Levels of Practice for Requirement Tracing

 

Ramesh, in the article, "Factors influencing requirements traceability practice," performed a study on development organizations to evaluate requirement tracing [2].  In the study it was found that organizations fall into two main categories when they perform requirement tracing: low-end users and high-end users.

 

Low-end users view traceability simply as a mandate from project sponsors.  It is viewed as a means to satisfy their customer's needs.  High-end users view traceability as an important component of a quality system engineering process [2].  It is viewed as a means to improve their quality and engineering processes.

 

There are several factors that influence how requirement tracing is performed in different organizations.  Along with these factors the general practices and philosophies of requirement tracing in an organization will determine what type of category the organization may fall into.  Between the two categories the quality of requirement tracing will vary as expected.  For this reason, the factors and some of the organization’s general practices will be explored.  It should be noted, even though a company could fall into the “low-end user” category for requirement tracing does not mean that the organization has “bad” overall practices for developing software.

 

 

Factors Influencing Requirement Tracing

 

Three factors that influence requirement-tracing practices in organizations are environmental, organizational, and technical or also know as system development. 

 

The environmental factor deals with technologies available to the organization.  Normally this factor is the same between the high and low-end users because many organizations have similar access to tools.  However, the high-end user generally customizes tools or even creates their own tools to achieve specific objectives.

 

The organizational factor focuses on corporate strategies of the organization.  The low-end user views requirement tracing as a mandate from its customers or as something they "have to do." High-end users view requirement tracing as a means to improve the quality of their products, reduce cost, and achieve a competitive advantage.

 

The technical factor, also known as the system development factor, concentrates on the system development process and staff.  The high-end users have a complete, well-defined process for requirement tracing and the staff of the high-end users will execute the requirement tracing process.  Low-end users normally do not have a complete, spelled-out process and often employ an outside contract house to complete their requirement tracing mandates.

 

 

Practices that Affect Requirement Tracing Quality

 

The three factors above influence the practices and philosophies on how organizations perform requirement tracing.  These practices and philosophies in turn will affect the quality of requirement tracing.  Below, some of the practices and philosophies of low-end and high-end users are explored to show how the quality of requirement tracing can vary.

 

Goals of the organization affects the outcome of requirement tracing.  The low-end user's goal is to just satisfy the customer’s requirements.  The high-end user's goal is product quality and process improvement.  Therefore, a conclusion can be made that low-end users do not really do much with the output of the trace where as high-end users examine and use the trace to improve.

 

The methodology used for requirement tracing will greatly affect the quality of requirement tracing.  It was found by Ramesh that low-end users typically do not have a methodology to perform requirement tracing.  They use ad-hoc methods on what data to collect, how to collect it, who collects it, and how to use it.  High-end users have a set methodology, normally across products, that explains the process for what data is to be collected, how it is collected, who collects it, and how the data will be used.  This allows the high-end users to get consistent and accurate data from each project for analyzing.

 

The data that is collected as part of the methodology for requirement tracing is important.  Low-end users normally collect data uniformly across all the requirements.

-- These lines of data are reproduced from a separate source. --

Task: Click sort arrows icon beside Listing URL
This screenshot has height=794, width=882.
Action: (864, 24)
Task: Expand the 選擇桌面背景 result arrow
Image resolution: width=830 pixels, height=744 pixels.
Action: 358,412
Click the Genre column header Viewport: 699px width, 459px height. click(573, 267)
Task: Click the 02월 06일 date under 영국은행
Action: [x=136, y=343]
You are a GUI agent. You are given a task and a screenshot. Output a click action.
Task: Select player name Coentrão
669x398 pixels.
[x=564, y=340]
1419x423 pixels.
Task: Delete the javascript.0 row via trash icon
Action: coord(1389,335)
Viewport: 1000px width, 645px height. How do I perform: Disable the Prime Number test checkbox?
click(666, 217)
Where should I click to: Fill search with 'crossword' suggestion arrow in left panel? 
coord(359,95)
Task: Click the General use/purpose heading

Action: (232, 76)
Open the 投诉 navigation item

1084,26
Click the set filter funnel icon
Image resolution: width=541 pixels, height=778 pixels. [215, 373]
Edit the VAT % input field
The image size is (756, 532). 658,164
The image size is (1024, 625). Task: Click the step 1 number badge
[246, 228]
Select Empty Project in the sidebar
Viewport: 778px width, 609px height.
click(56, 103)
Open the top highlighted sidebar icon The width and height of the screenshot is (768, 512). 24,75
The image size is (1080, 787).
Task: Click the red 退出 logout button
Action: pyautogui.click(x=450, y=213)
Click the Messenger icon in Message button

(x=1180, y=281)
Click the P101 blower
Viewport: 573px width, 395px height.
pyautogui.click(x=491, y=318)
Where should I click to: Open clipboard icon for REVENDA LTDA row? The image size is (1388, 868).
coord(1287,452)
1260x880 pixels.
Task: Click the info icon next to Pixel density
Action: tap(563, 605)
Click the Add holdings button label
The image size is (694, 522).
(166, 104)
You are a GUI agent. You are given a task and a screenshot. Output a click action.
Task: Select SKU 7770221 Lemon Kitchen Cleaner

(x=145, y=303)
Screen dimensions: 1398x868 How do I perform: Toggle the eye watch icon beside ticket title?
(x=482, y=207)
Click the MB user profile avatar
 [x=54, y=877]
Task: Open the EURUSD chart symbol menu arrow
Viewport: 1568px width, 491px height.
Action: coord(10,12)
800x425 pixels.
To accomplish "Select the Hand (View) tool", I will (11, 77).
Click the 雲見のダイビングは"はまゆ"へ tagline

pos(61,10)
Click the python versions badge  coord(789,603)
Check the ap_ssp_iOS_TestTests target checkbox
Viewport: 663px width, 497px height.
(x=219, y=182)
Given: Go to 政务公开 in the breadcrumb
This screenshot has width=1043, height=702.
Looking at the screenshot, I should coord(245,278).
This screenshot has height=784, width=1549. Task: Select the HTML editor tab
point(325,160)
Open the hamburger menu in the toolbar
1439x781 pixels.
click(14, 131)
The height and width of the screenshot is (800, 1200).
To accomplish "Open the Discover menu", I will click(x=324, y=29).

This is not necessarily the best approach because, “all requirements are not created equal.” High-end users will typically collect data only on the critical requirements.  By doing this, resource allocation is optimized to provide the best return for the time and effort spent.  When this is done, only the important information is stored and analyzed which cuts down on cost, overhead, and confusion.

 

High-end and low-end users use the previously described links in different ways.  The main difference between the two types of users is that high-end users typically capture data that addresses where the requirements come from and low-end users normally just use the post-traceability links.  The high-end users also use the pre-traceability information on technical assumptions, customer needs, and decisions made that affect the product. This method is used to obtain a better understanding of the requirements so that discrepancies between the assumptions and the requirements can be addressed.  Using both types of links gives the high-end users a better ability to maintain the links between the phases of the software life cycle.  Low-end users normally just use the post-traceability links. 

 

The type of traceability documents themselves can affect quality also.  Low-end users typically consider requirement tracing documentation static. This can lead to confusion if a change is made to the product.  High-end users consider the documentation to be dynamic.  A dynamic document reflects the product accurately during any phase of the software life cycle.  However, this is not always feasible due to high overhead.

 

A wide range of tools exist to aid in requirements tracing.  High-end users attempt to use tools that are integrated into their development environment.  These tools will address the different aspects of software development.  High-end users may develop supplementary in-house tools to support project specific needs.  Low-end users frequently use trace tools with a relational database.  Information that they collect gets entered into the database and forms a traceability matrix.  Tools used by low-end users often lack functionality and normally are not part of the development environment.

 

Cost and schedule is always a factor in the software development process.  Since low-end users view requirement tracing as expensive overhead, it tends to be one of the last activities performed and one of the first  cut in a schedule crunch.  Since the philosophies of high-end users are different than low-end users, they build requirement tracing into their schedule and budget, so the activity is integrated into the development process. 

 

Human factors come into play when it comes to the quality of requirement tracing.  Some of these factors include buy-in, training, fear, and rewards.  High-end users will get buy-in to do requirement tracing from their staff by demonstrating its effectiveness through pilot programs. Once achieved, the staff is trained and the program is implemented globally for the organization.  Rewards are often given to the staff of high-end users for a job well done.  Requirement tracing is not used to hold individuals accountable so there is no fear of job security for staff of high-end users.  Typically, low-end users do not perform pilot or training programs so the staff has no buy-in.  Therefore, staff of low-end users will be concerned about lowering their productivity when doing requirement tracing.  Since this concern is relevant for the staff of low-end users, the issue of job security arises.

 

 

 

Adapting Traceability Environments to Project-Specific Needs

 

Requirement traceability means that one could follow the life of each requirement from its origin to the product development  (from customer needs translated to each requirement, from each requirement to design, from design to development and coding, from coding to verification, from verification to deployment, from deployment to on-going support and subsequence deployment).  Adapting a useful and effective environment for traceability can increase the quality of the software and the efficiency of future maintenance. 

 

What to Look for in an Traceability Environment

 

In order to adapt an environment, there are many considerations. The INCOSE (International Council on Systems Engineers) had a study based on the system environment, user interfaces, support and maintenance, and capabilities for managing requirements (www.incose.org/work-grps/tools/tooltax.html).  The following are the key capabilities for such an environment:

·         Predefined and customizable data types that capture manually or automatically by using data import facilities, parsing mechanisms or scripts.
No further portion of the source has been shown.